After DeFriest's father died, the 19-year-old didn't wait for the will to be read before collecting the mechanic tools, using a key to get them from his father's shed, Middleton said. His stepmother reported him to the police, and when they questioned him, he ran. It didn't help that he had a gun, though he never pulled it.

Things snowballed from there and during his first escape he climbed over razor wire and ran.

In all, he had seven successful escapes in 13 attempts. He was also charged with stealing a car at gunpoint and breaking into a friend's home after one escape. Each offense added more time to his sentence, and behavior problems gave the parole commission no reason to move up his release date. He has nearly 400 disciplinary reports on file, including 65 from 1983 alone.

Filmmaker Gabriel London, who has made a documentary called "The Life and Mind of Mark DeFriest," argues that DeFriest's troubles stem from his mental health issues. London and DeFriest's attorney John Middleton believe DeFriest has autism, but also functions at a high level. They call him a genius and a savant.

"He has a meticulous, disciplined, incredibly skilled mechanical mind that can pick up anything," London said.

After glancing at keys dangling from guards' belts, London said DeFriest was able to memorize the patterns and fabricate his own key.

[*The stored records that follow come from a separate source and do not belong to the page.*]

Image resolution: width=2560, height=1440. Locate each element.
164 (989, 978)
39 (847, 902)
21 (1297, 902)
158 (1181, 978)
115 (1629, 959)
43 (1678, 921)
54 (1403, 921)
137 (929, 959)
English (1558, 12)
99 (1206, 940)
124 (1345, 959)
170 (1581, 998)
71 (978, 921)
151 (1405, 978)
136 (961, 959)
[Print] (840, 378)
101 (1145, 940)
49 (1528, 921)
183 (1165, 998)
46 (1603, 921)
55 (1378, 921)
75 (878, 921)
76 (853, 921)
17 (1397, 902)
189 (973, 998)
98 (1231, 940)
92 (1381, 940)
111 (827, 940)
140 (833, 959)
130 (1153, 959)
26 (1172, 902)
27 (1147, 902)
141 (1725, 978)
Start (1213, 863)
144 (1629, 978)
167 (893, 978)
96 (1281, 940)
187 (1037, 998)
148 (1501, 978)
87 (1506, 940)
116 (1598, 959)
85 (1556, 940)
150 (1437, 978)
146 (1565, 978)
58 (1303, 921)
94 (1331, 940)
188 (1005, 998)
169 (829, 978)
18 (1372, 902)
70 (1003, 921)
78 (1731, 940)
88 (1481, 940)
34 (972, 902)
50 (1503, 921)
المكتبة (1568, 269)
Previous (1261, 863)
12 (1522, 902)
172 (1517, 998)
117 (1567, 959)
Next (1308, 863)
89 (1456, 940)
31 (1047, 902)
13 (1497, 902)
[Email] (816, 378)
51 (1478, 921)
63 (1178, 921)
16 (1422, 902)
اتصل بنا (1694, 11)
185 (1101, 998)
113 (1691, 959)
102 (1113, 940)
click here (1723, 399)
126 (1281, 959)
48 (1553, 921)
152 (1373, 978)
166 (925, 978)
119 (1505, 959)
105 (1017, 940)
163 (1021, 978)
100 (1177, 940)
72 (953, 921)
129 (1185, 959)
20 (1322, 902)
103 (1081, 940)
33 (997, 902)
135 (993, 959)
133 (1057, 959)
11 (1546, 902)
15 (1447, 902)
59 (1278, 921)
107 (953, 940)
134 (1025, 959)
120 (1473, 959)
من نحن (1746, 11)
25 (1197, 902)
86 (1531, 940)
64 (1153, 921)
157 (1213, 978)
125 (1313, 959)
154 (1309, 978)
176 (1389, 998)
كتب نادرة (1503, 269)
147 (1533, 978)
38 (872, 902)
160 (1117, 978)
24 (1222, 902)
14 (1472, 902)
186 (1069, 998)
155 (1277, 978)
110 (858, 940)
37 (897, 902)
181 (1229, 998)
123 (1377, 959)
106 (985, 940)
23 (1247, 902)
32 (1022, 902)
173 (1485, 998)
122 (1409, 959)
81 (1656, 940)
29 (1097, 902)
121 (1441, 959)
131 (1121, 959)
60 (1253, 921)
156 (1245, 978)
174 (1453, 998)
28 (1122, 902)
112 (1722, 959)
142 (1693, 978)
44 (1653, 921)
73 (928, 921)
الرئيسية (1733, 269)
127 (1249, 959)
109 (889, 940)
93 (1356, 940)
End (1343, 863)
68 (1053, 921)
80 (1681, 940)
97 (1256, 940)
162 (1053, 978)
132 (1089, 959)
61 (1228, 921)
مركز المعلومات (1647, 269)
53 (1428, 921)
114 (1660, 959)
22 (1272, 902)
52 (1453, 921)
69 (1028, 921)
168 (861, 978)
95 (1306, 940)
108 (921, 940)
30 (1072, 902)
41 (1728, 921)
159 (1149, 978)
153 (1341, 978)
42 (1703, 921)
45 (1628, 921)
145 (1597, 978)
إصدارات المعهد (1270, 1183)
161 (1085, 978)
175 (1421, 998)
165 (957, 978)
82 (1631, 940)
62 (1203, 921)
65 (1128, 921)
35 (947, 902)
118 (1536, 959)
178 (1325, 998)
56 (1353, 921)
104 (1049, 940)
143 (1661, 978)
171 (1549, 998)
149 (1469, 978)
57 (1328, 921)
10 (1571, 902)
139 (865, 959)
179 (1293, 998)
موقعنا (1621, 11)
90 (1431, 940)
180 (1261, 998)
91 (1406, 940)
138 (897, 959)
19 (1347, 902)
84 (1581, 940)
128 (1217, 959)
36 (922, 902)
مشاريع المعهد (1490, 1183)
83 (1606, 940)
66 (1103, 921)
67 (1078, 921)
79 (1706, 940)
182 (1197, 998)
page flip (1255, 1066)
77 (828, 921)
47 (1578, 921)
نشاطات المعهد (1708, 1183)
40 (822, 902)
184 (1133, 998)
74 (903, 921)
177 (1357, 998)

But he also uses his skills to create intricate art out of materials like paper chip bag foil and Popsicle sticks.

After a 1981 escape, Bay County prison authorities placed DeFriest in total darkness with no clothes, no blankets, no toilet paper and no human contact for 11 days.

Middleton said DeFriest has been assaulted several times in prisons and at one point spent years without being allowed yard time. That's why he kept trying to escape - not because he wasn't willing to complete his sentence, the lawyer said.

DeFriest has been kept in out-of-state prisons for his own protection since 1999 after witnessing guards beat another prisoner to death.